[INPUT MATERIAL — start]

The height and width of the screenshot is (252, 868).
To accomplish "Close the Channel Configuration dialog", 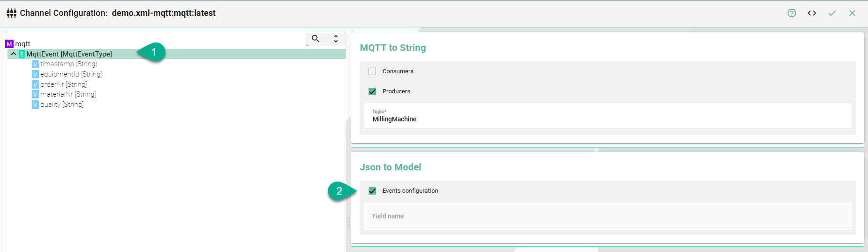I will (852, 13).
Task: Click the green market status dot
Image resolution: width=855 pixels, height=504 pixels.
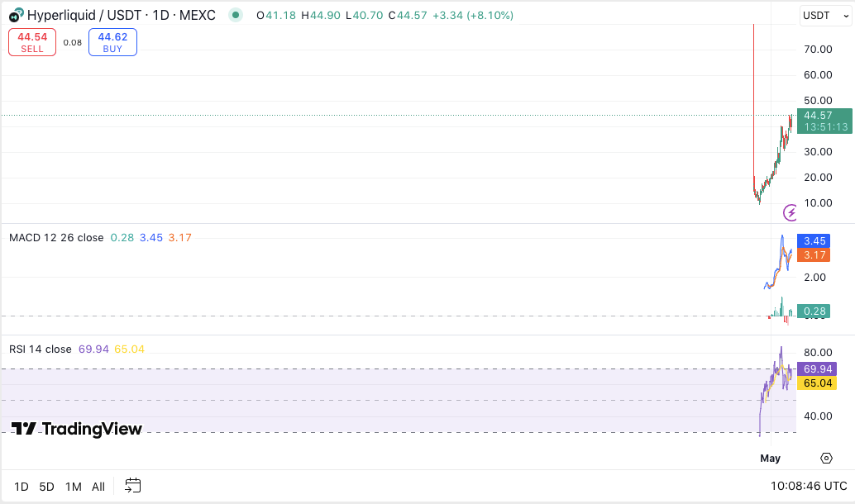Action: coord(236,15)
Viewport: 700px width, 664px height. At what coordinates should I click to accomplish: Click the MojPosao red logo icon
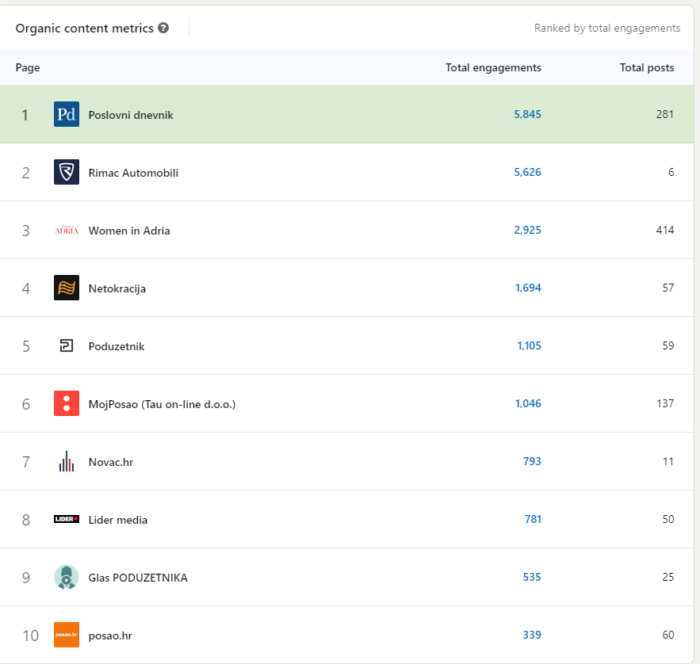(66, 403)
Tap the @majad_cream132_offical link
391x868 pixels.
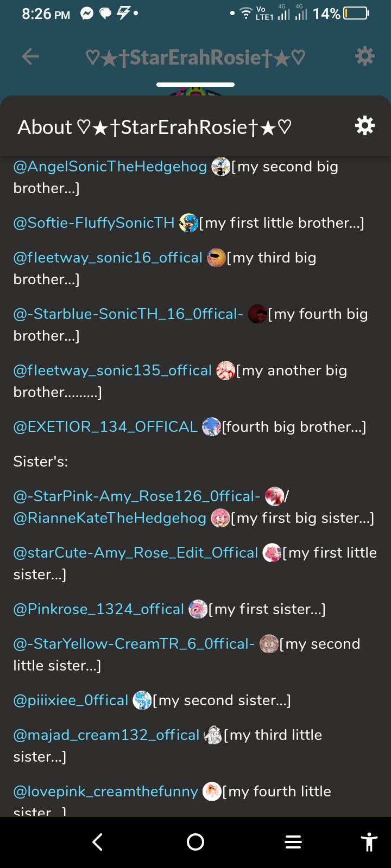tap(106, 735)
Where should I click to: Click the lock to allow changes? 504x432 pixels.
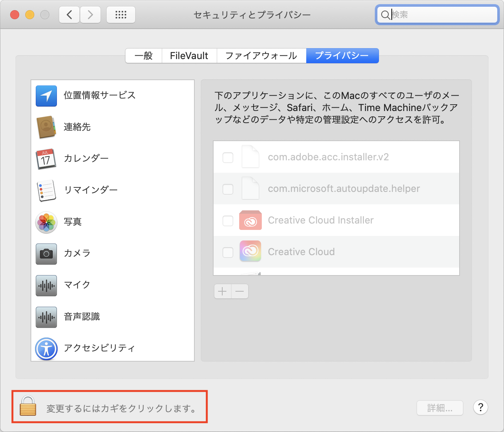pyautogui.click(x=28, y=407)
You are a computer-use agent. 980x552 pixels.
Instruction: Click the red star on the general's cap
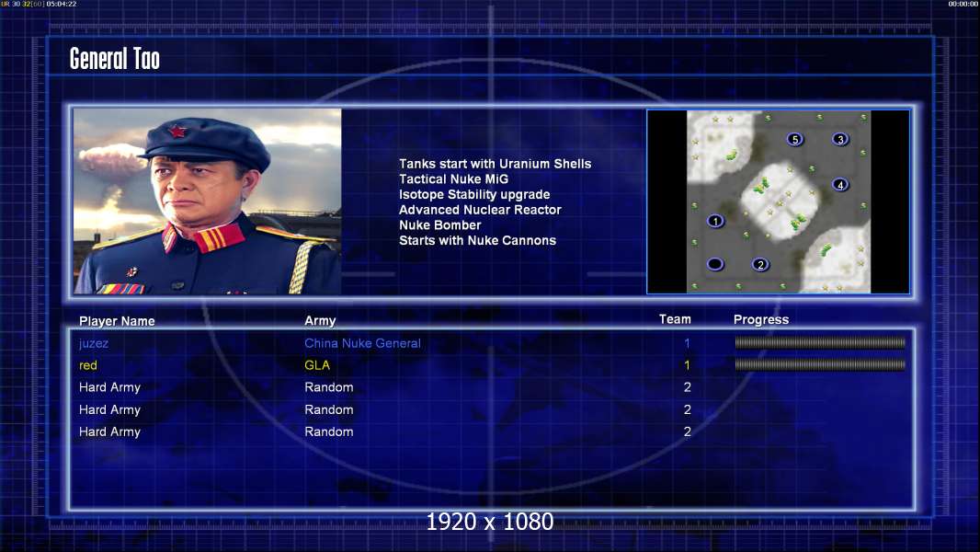[x=177, y=131]
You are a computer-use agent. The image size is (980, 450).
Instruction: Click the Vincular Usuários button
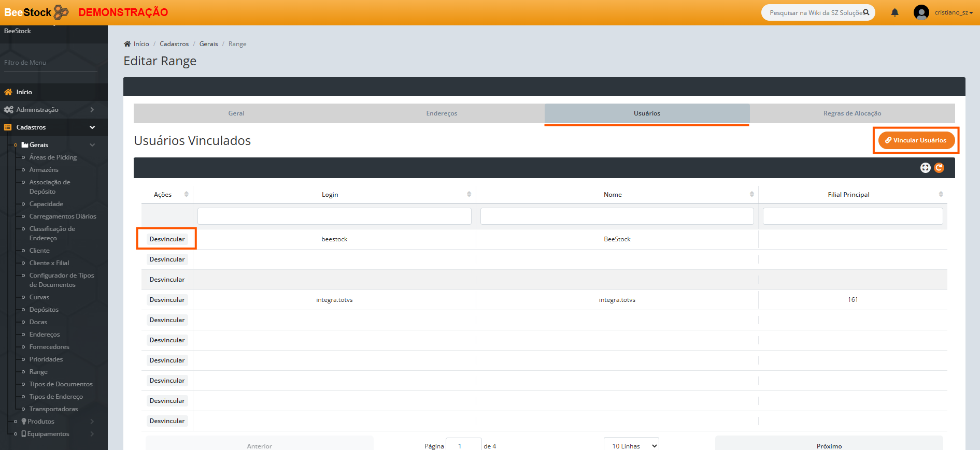point(916,140)
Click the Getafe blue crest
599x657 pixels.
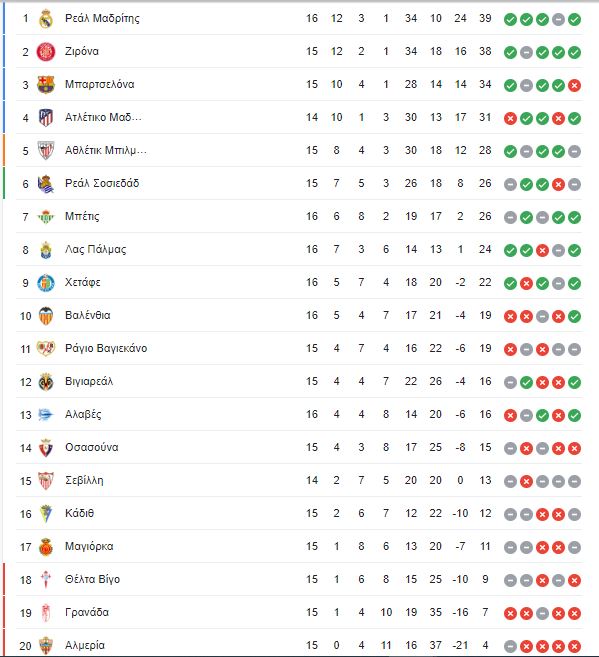[46, 283]
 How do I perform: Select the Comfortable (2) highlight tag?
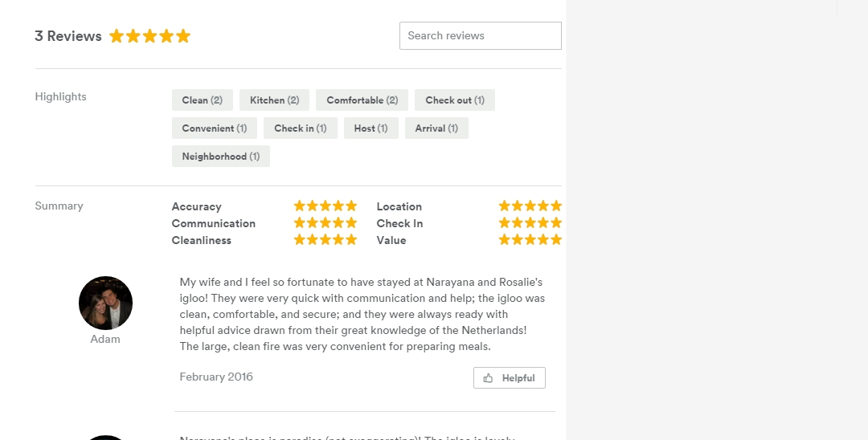click(362, 100)
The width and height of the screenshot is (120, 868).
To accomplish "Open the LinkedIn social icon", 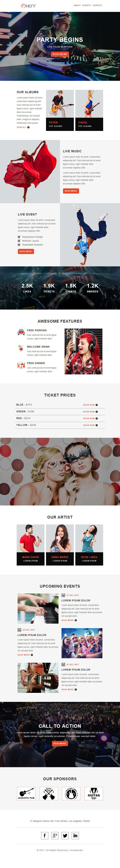I will tap(76, 835).
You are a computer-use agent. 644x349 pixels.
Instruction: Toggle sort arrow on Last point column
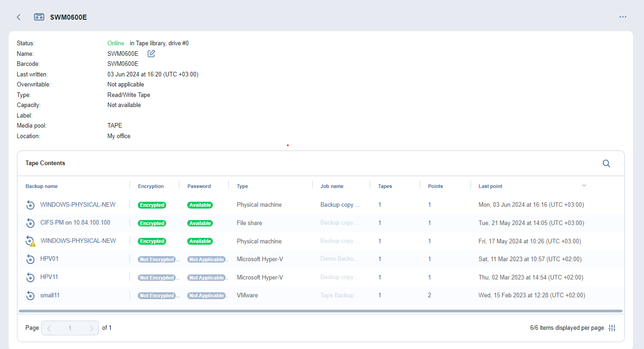(x=584, y=186)
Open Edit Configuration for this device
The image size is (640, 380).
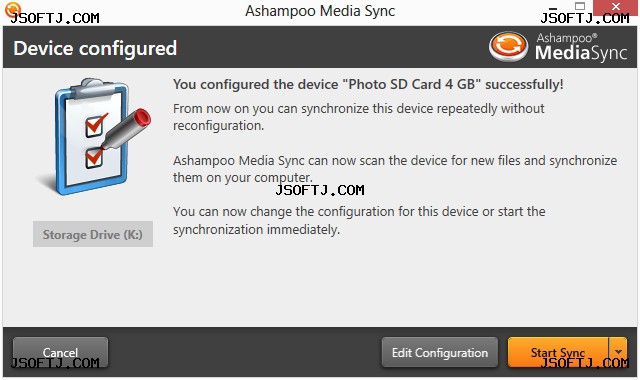[440, 352]
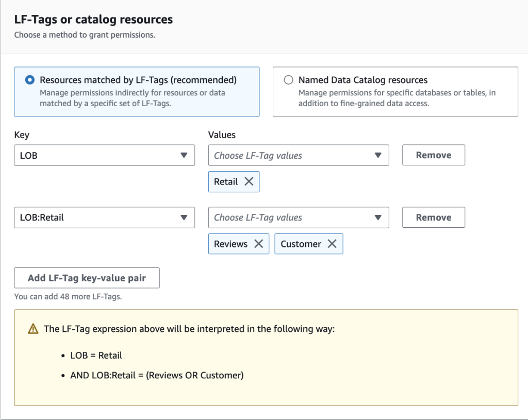Image resolution: width=528 pixels, height=420 pixels.
Task: Remove the Retail tag value chip
Action: (x=249, y=181)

[INPUT MATERIAL — finish]

The answer must consist of every line from the entries that holds the string "screenshot".

The height and width of the screenshot is (252, 868).
The width and height of the screenshot is (120, 868).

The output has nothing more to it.